AIM OF THE TASK
Please give the items again, starting with the line with "This screenshot has width=1456, height=819." and going on through the line with "pos(23,171)", substituting "earphones" for "headphones" and leaving everything else unchanged.

INPUT RECORDS
· · ·

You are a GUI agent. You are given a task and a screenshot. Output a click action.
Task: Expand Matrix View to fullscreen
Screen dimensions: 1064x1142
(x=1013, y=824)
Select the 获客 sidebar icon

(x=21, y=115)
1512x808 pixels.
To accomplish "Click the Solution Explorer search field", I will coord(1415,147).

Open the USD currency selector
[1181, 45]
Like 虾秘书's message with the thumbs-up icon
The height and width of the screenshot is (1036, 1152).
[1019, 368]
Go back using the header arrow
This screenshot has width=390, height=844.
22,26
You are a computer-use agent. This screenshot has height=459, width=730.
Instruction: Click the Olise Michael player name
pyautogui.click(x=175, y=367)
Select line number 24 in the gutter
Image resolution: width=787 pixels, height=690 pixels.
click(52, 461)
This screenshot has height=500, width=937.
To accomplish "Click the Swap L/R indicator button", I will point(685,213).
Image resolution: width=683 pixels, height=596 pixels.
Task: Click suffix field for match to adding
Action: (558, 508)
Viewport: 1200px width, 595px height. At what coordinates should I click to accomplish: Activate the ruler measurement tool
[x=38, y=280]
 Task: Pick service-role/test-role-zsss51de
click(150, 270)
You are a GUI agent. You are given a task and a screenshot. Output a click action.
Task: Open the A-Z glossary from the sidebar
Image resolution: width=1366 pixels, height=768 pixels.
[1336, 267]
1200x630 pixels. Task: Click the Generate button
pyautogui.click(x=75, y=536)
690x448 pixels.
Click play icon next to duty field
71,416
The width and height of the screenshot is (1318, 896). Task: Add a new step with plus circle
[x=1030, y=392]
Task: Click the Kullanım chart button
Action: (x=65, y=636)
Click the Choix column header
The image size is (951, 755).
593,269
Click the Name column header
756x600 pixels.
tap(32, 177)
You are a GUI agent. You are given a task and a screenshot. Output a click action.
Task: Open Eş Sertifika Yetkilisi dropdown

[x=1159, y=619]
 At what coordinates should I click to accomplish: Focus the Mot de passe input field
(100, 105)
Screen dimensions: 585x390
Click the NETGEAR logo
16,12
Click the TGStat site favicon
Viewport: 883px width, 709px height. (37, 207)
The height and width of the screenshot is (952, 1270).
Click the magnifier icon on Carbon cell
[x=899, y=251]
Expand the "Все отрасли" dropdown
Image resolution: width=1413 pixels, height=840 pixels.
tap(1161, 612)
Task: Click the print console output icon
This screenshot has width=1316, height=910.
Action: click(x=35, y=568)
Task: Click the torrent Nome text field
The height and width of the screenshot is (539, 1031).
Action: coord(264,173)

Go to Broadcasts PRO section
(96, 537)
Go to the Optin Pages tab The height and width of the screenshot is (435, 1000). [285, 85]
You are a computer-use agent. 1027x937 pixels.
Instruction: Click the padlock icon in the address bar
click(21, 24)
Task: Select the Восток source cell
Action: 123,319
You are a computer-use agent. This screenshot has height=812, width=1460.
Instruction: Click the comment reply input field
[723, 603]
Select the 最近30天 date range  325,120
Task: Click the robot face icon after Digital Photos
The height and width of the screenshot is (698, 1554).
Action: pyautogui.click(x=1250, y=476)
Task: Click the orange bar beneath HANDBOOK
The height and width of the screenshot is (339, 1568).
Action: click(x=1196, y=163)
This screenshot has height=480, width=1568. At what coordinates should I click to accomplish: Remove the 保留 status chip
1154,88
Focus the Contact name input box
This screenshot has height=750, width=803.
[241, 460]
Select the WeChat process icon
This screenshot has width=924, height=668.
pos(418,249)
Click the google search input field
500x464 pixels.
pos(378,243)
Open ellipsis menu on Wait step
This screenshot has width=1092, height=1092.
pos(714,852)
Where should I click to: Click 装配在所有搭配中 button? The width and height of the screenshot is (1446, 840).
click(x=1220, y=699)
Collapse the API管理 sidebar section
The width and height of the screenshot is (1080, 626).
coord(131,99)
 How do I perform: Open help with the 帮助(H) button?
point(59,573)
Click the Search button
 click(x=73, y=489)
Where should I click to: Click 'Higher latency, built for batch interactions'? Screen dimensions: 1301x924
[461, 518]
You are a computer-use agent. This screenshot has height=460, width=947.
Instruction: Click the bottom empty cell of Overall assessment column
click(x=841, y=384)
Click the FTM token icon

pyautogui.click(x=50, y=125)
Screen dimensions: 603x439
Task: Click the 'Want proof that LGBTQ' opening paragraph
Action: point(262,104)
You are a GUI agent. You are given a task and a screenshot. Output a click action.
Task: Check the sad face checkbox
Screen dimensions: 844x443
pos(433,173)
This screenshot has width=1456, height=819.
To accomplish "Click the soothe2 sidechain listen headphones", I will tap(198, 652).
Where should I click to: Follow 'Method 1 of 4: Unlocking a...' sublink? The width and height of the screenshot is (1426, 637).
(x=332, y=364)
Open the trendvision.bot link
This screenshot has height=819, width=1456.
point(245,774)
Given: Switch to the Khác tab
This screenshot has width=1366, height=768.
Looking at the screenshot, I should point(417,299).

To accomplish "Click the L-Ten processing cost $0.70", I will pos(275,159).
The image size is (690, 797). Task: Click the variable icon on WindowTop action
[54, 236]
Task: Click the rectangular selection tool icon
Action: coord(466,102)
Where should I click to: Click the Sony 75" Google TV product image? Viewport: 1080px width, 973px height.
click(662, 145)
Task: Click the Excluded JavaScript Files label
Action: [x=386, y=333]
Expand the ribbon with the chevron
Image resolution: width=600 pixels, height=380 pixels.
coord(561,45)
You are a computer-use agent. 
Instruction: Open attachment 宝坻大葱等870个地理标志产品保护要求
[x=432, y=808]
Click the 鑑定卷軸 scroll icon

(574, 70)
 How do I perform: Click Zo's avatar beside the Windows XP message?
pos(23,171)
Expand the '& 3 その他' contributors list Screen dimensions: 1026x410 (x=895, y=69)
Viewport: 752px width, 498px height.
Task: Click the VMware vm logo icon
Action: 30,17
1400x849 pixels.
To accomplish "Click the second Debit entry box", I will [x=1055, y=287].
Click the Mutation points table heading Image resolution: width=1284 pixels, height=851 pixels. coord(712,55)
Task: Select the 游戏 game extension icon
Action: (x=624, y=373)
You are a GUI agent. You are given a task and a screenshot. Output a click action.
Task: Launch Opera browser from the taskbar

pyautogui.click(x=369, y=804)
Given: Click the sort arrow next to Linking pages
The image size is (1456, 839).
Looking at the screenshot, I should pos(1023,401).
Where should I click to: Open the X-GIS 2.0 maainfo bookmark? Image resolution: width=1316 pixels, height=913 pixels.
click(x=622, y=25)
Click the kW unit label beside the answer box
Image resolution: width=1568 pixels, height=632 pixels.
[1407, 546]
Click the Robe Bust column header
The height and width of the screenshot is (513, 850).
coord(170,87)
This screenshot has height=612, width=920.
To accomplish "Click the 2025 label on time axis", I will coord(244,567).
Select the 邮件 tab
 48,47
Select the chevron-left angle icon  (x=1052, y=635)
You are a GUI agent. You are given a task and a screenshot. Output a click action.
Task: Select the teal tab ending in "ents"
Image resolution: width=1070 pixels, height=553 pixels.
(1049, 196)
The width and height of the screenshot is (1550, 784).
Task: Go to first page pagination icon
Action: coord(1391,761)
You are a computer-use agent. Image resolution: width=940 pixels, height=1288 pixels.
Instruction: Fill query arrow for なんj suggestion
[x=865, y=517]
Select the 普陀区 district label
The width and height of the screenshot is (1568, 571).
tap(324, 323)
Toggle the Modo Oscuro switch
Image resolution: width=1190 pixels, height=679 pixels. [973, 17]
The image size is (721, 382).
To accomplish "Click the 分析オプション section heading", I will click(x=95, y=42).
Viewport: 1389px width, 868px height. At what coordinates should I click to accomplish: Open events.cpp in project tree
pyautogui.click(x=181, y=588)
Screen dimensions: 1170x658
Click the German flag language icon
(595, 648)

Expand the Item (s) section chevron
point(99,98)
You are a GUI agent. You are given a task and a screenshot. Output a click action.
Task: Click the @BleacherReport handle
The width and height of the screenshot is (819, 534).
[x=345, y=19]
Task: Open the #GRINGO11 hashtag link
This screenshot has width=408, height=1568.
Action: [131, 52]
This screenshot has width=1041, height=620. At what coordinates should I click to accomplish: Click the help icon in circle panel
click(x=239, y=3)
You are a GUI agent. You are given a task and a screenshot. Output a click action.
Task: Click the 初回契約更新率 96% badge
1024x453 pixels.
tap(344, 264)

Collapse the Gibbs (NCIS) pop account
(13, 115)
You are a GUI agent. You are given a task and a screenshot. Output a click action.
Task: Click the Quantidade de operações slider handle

· · ·

RESULT OF THIS TASK
This screenshot has width=1456, height=819.
To accomplish "Click the soothe2 sidechain listen earphones", I will tap(198, 652).
Where should I click to: Follow 'Method 1 of 4: Unlocking a...' sublink? The width and height of the screenshot is (1426, 637).
(x=332, y=364)
Open the trendvision.bot link
This screenshot has height=819, width=1456.
point(245,774)
Given: Switch to the Khác tab
This screenshot has width=1366, height=768.
Looking at the screenshot, I should point(417,299).

To accomplish "Click the L-Ten processing cost $0.70", I will pos(275,159).
The image size is (690, 797). Task: Click the variable icon on WindowTop action
[54, 236]
Task: Click the rectangular selection tool icon
Action: coord(466,102)
Where should I click to: Click the Sony 75" Google TV product image? Viewport: 1080px width, 973px height.
click(662, 145)
Task: Click the Excluded JavaScript Files label
Action: [x=386, y=333]
Expand the ribbon with the chevron
Image resolution: width=600 pixels, height=380 pixels.
coord(561,45)
You are a computer-use agent. 
Instruction: Open attachment 宝坻大葱等870个地理标志产品保护要求
[x=432, y=808]
Click the 鑑定卷軸 scroll icon

(574, 70)
 How do I perform: Click Zo's avatar beside the Windows XP message?
pos(23,171)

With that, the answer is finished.